**WORK TO COMPLETE**
Output, without any change, the listing below from its opening line up to and including the line with "Task: Open the NVIDIA Control Panel icon".

**DATA PROVIDED**
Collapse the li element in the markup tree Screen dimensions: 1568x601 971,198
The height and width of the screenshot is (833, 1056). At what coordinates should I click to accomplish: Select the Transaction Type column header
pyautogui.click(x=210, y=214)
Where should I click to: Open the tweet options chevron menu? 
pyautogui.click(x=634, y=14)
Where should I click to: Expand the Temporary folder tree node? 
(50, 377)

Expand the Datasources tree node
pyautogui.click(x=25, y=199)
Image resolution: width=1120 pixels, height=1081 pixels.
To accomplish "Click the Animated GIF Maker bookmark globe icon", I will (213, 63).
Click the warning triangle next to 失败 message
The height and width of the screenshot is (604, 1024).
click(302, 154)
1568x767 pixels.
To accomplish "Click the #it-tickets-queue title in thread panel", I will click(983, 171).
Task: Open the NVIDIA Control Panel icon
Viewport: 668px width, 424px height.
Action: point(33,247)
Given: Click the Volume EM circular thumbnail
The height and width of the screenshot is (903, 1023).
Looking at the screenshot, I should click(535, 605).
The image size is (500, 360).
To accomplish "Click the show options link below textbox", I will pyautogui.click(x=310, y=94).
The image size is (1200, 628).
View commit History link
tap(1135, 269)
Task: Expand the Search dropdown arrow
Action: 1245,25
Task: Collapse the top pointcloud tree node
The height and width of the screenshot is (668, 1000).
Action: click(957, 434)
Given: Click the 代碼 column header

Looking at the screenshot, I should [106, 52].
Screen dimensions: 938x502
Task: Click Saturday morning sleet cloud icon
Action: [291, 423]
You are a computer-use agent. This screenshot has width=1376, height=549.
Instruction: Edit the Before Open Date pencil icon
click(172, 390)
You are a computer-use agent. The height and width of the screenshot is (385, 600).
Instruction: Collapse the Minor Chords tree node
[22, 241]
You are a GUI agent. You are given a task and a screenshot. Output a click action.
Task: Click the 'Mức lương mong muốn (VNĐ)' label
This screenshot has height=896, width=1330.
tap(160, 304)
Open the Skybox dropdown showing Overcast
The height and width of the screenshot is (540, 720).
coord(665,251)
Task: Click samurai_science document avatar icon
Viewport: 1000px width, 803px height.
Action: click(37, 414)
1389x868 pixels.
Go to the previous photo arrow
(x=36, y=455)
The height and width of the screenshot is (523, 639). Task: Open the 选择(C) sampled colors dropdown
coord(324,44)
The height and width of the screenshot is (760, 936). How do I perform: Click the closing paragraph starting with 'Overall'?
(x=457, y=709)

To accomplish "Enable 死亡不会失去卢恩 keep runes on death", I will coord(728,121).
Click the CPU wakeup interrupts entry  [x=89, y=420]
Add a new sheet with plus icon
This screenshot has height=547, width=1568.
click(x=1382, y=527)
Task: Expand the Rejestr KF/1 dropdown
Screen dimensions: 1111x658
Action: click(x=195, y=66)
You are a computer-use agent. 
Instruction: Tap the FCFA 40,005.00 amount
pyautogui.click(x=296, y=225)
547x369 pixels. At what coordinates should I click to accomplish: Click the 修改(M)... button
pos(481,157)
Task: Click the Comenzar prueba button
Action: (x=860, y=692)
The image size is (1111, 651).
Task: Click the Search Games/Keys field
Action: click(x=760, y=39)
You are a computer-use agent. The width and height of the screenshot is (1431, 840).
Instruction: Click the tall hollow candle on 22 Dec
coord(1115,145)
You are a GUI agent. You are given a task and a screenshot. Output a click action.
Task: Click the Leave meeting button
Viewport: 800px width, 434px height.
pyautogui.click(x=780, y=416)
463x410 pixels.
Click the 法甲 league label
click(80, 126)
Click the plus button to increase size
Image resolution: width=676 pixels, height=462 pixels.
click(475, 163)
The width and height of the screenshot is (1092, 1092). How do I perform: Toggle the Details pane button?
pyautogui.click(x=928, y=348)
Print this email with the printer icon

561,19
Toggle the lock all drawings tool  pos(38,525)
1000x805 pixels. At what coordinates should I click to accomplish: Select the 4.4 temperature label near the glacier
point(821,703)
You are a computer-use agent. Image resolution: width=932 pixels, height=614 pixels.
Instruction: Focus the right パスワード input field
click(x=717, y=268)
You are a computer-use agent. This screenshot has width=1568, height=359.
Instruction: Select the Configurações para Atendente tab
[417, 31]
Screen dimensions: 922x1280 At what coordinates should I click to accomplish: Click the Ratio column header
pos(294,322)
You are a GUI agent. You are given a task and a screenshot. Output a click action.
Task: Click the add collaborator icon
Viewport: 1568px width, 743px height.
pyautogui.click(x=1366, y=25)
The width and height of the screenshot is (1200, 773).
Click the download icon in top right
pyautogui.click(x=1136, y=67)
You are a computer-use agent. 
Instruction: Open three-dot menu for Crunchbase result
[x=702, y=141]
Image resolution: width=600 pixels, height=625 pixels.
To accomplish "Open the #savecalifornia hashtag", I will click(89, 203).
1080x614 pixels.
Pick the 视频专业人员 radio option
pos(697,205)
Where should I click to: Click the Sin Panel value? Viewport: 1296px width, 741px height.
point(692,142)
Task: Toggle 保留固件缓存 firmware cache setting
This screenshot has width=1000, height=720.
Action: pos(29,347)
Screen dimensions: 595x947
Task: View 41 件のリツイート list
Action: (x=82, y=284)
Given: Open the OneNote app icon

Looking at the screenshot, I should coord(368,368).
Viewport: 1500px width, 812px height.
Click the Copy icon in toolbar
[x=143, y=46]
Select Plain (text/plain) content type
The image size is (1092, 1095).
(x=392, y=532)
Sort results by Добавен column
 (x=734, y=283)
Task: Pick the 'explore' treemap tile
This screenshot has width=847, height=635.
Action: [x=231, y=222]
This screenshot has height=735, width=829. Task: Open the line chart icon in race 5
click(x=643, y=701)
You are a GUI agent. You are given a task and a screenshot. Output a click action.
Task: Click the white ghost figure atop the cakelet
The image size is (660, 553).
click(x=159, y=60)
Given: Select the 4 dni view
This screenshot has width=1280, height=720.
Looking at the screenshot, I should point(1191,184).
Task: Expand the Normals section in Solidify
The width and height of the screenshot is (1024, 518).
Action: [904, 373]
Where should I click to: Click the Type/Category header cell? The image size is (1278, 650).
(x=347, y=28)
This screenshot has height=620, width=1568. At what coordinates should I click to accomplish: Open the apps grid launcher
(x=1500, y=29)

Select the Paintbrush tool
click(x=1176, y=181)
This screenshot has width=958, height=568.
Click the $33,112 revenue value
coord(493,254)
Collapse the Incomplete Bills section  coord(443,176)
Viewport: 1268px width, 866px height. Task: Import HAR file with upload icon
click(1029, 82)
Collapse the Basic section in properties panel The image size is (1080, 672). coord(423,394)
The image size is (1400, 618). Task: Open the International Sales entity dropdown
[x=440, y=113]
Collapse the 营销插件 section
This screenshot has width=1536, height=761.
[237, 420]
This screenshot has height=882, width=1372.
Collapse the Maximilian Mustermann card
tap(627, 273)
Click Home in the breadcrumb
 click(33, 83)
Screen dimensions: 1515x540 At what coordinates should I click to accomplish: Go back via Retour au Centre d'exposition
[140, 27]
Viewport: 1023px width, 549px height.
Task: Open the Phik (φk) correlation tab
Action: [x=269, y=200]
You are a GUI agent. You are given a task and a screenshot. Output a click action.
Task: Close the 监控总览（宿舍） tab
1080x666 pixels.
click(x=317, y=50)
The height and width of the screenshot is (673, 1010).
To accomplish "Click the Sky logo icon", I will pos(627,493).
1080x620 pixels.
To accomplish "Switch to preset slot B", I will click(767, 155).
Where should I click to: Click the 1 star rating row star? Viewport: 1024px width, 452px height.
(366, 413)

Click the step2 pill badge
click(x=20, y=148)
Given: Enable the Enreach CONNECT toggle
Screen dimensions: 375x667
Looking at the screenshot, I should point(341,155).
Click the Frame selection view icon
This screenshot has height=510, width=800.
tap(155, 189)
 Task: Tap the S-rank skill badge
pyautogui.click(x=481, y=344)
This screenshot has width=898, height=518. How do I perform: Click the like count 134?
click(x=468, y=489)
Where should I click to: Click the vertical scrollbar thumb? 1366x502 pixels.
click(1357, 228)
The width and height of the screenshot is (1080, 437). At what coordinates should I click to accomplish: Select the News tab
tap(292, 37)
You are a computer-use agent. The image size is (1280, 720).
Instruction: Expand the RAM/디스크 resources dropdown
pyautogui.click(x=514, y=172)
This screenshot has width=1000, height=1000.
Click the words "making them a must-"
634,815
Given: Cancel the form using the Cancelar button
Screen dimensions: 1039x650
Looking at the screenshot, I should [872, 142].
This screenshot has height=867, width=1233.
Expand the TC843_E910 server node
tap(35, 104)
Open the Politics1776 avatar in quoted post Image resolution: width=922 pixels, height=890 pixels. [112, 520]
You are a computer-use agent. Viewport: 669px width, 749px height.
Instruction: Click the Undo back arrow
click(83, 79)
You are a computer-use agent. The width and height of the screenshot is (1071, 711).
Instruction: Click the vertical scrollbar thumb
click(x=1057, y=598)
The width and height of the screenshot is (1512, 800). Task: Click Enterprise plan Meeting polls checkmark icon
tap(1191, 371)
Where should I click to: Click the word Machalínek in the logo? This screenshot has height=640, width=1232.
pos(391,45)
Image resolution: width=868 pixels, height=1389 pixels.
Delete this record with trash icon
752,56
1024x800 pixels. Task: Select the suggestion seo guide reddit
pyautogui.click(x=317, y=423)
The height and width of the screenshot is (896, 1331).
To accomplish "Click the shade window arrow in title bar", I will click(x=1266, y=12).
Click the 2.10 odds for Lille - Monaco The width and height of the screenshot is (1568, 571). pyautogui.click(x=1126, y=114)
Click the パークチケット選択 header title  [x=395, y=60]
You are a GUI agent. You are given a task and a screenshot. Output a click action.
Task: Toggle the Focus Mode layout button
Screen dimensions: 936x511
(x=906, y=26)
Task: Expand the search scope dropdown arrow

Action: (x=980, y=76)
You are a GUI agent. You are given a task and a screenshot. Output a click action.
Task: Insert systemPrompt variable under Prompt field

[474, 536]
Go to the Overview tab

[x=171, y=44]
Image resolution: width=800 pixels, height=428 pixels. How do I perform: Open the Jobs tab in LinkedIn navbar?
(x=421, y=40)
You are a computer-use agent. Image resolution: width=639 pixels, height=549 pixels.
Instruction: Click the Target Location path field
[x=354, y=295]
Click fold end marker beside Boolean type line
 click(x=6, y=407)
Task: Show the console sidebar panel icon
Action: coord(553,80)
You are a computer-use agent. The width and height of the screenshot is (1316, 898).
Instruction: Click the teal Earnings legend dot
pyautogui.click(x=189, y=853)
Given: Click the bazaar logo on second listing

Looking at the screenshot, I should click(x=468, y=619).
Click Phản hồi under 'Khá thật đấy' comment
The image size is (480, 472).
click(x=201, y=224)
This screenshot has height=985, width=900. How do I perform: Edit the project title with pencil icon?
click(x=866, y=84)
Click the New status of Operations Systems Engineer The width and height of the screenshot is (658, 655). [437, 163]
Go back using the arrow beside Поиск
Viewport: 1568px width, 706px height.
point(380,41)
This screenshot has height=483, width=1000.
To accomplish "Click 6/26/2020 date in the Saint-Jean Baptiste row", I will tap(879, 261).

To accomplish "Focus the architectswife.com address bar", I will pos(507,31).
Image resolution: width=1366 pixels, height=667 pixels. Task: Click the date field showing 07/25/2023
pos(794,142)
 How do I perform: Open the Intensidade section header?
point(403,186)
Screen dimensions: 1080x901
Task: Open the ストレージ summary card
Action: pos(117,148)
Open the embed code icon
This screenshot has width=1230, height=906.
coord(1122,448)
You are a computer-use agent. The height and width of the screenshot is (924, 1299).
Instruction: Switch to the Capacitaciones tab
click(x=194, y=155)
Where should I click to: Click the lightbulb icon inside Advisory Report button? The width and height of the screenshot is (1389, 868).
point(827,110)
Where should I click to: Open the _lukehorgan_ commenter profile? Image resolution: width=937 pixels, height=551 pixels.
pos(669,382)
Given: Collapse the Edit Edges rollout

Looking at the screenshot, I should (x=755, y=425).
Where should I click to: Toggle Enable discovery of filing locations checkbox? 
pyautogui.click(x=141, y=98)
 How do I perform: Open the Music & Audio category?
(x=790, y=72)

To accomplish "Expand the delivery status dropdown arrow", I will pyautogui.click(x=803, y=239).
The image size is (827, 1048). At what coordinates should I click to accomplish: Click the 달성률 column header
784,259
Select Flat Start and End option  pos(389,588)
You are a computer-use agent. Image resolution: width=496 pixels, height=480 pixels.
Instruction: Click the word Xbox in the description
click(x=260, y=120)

**RESULT**
Collapse the li element in the markup tree Screen dimensions: 1568x601 971,198
The height and width of the screenshot is (833, 1056). At what coordinates should I click to accomplish: Select the Transaction Type column header
pyautogui.click(x=210, y=214)
Where should I click to: Open the tweet options chevron menu? 
pyautogui.click(x=634, y=14)
Where should I click to: Expand the Temporary folder tree node? 
(50, 377)

Expand the Datasources tree node
pyautogui.click(x=25, y=199)
Image resolution: width=1120 pixels, height=1081 pixels.
To accomplish "Click the Animated GIF Maker bookmark globe icon", I will (213, 63).
Click the warning triangle next to 失败 message
The height and width of the screenshot is (604, 1024).
click(302, 154)
1568x767 pixels.
To accomplish "Click the #it-tickets-queue title in thread panel", I will click(983, 171).
Task: Open the NVIDIA Control Panel icon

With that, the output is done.